Prime Minister. The leader of the largest party in the Commons and head of the government. Is the voice of the government and while his approach to the job may be flexible, he can be easily removed if he angers his party. Has the power to call a general election within a 2 or 3 month period. However for the purposes of the game, and to stop the abuse of this power, as in real life he must go to the monarch for approval. Unlike in real life however, the monarch should actively use the power to decline the call for an election if we find ourselves getting snowed under with elections at whim.
Leader of the Opposition. The PM's counterpart and leader of the second largest party. His job is to offer constructive opposition to the PM. Bearing in mind that he technically 'leads' the whole opposition, including other parties when in the commons.
Speaker. Keeps order in the House, can impose discipline/suspend MP's. In this scenario it is likely that the Speaker should take on similar powers to the PPT in Atlasia, in order to manage day to day Commons business.
Cabinet and Shadow Cabinet. Appointed by the PM to head government departments. The Leader of the Opposition forms a Shadow Cabinet to oppose those ministers.
Possible posts - It is probably worth combining posts to start with, as happens in reality anyway;
Chancellor/Deputy - effectively the PM's number two. Responsible for finance.
Defence/Home/Justice - dealing with domestic security issues.
Education/Health/Social Security - dealing with welfare issues (v. important in UK politics)
Foreign/International Development - dealing with foreign and security issues.Day to day business.

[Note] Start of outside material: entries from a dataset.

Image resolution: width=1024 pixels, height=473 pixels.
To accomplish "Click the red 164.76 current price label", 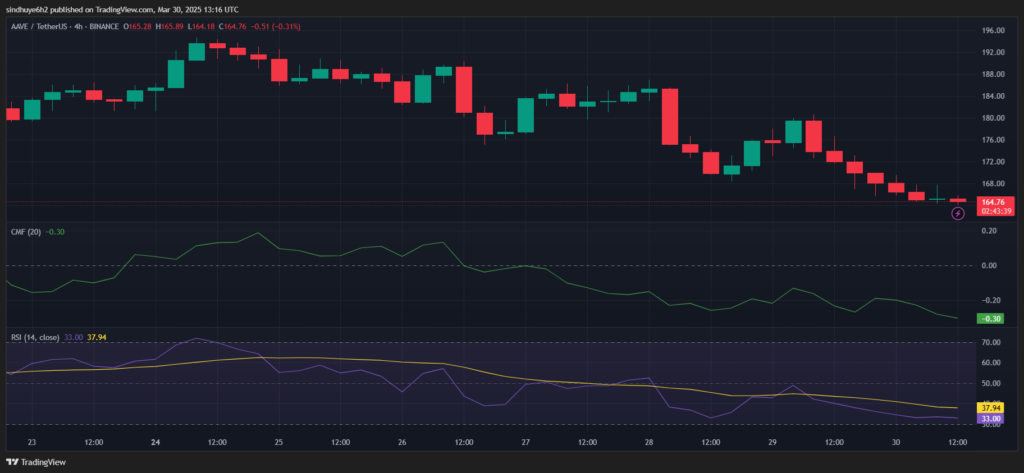I will pos(966,201).
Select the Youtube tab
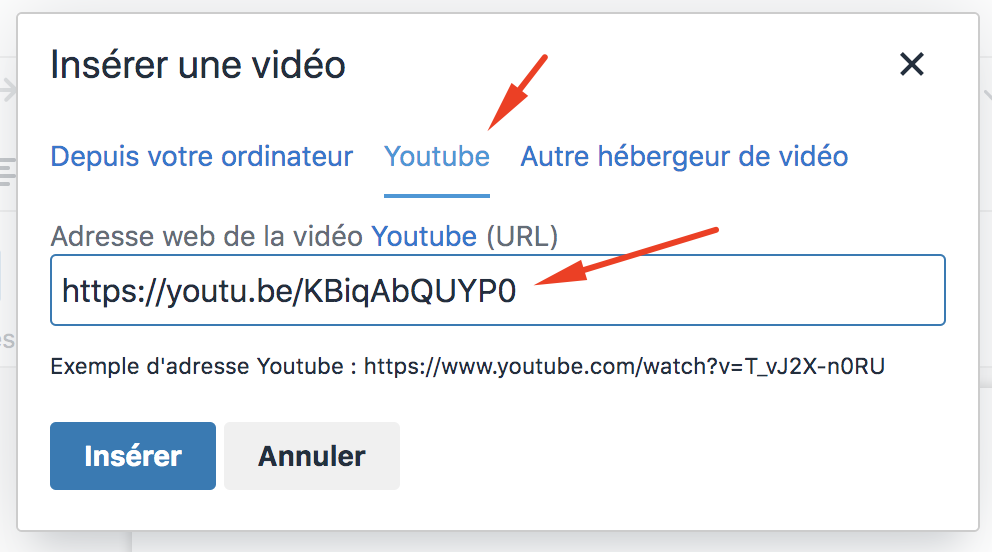Image resolution: width=992 pixels, height=552 pixels. (x=437, y=156)
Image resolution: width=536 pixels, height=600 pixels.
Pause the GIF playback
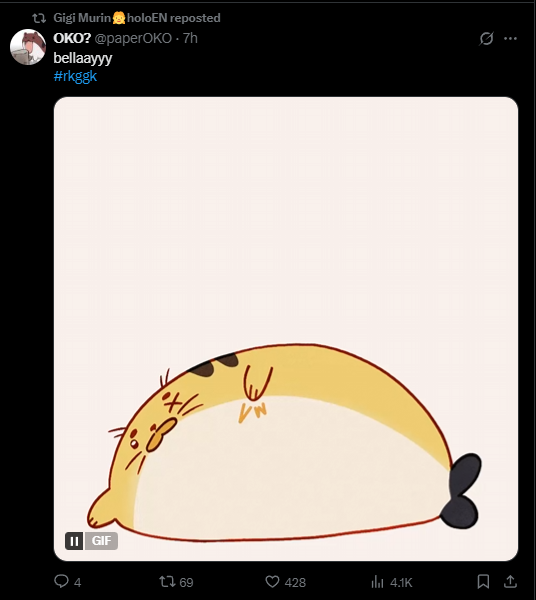[74, 541]
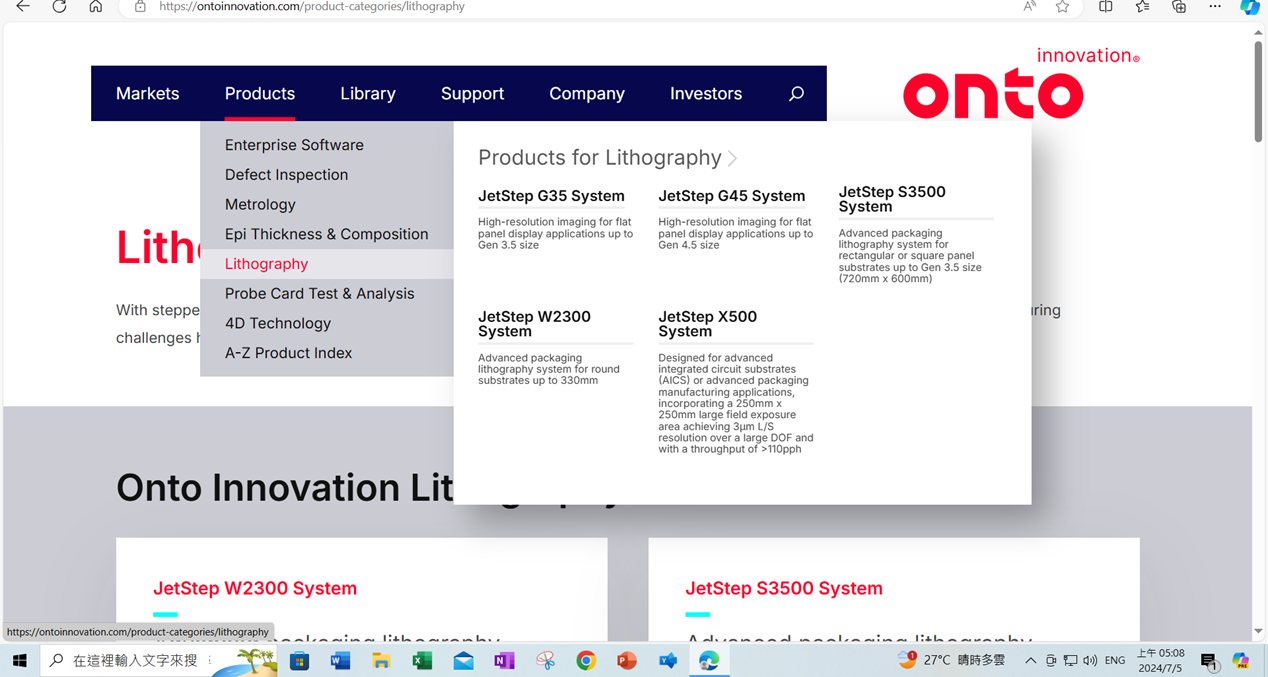The height and width of the screenshot is (677, 1268).
Task: Click the browser address bar URL
Action: pos(312,7)
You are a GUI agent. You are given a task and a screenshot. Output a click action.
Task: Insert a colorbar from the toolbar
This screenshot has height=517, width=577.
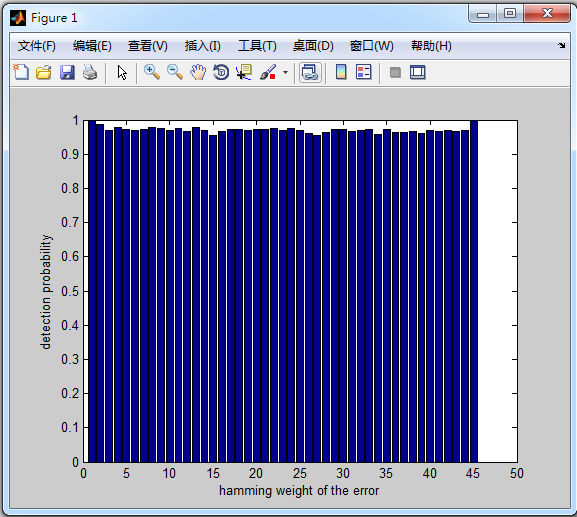click(341, 72)
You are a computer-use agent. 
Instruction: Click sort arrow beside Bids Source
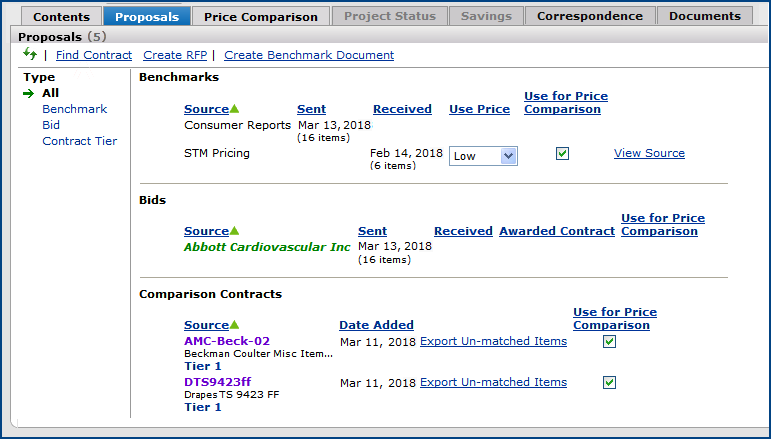[x=235, y=231]
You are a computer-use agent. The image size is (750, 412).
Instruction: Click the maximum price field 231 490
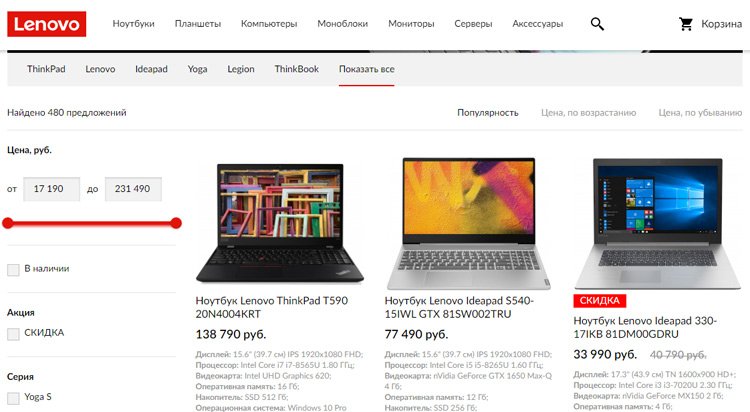pyautogui.click(x=133, y=189)
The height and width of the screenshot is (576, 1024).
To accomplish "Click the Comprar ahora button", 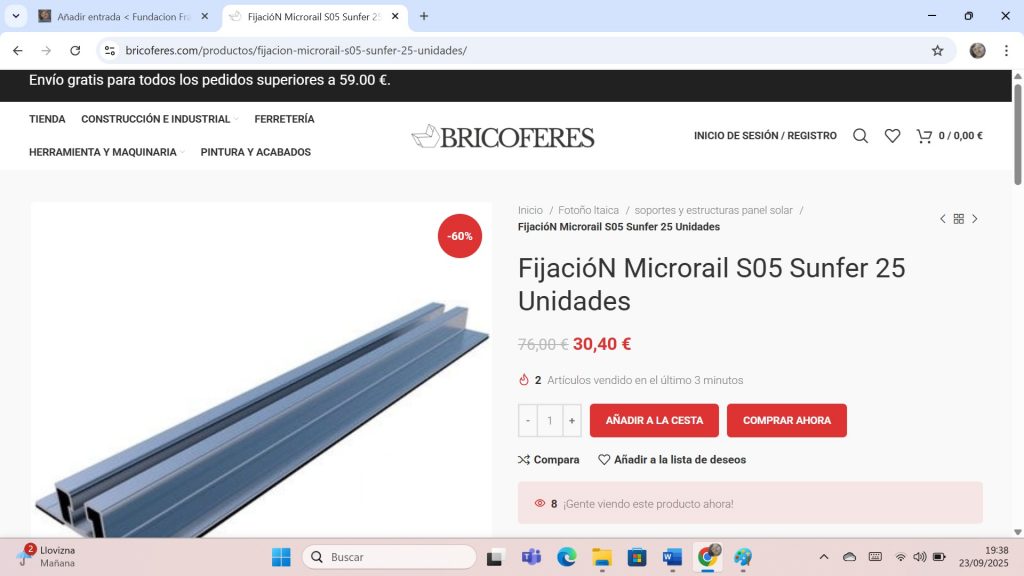I will (787, 421).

Essentially similar to Atlasia, with open threads on legislation. MP's of course have to tow the party line, unless the vote is a 'free vote'. Not doing so may result in your party leader disciplining you
The party is paramount and you have to work together on policy. You can of course, if you disagree so much, become an independent or join another party. This way, a governments mandate can be eroded and they may be forced to call an election. But again, please be responsible
You can still stay a member of the party and sit on the 'backbenches' and irritate your leader! Infact it's probably better to do that as he will be forced to placate you.
Prime Ministers Questions.
This is a key part of the game. Everyone in the Commons can put questions to the PM 'weekly' (or whatever timescale is chosen) on anything; policy, jarbs disguised as statements and local issues. I would hope that people would be as creative as possible. These exchanges form the basis of any media coverage/comment etc. How to start the game
Sign up - get people signed up to a region and to a party
Set up - have parties meet and decide leader. Fight on the existing party platforms for now. Then designate number of seats per region.
The first government would hopefully be a trial and test one. I hope that British/Anglophile posters would be a part of this for the first 2 or 3 months, guiding and helping the game and establishing procedures, then taking a back seat should they wish to once people have got the hang of the game.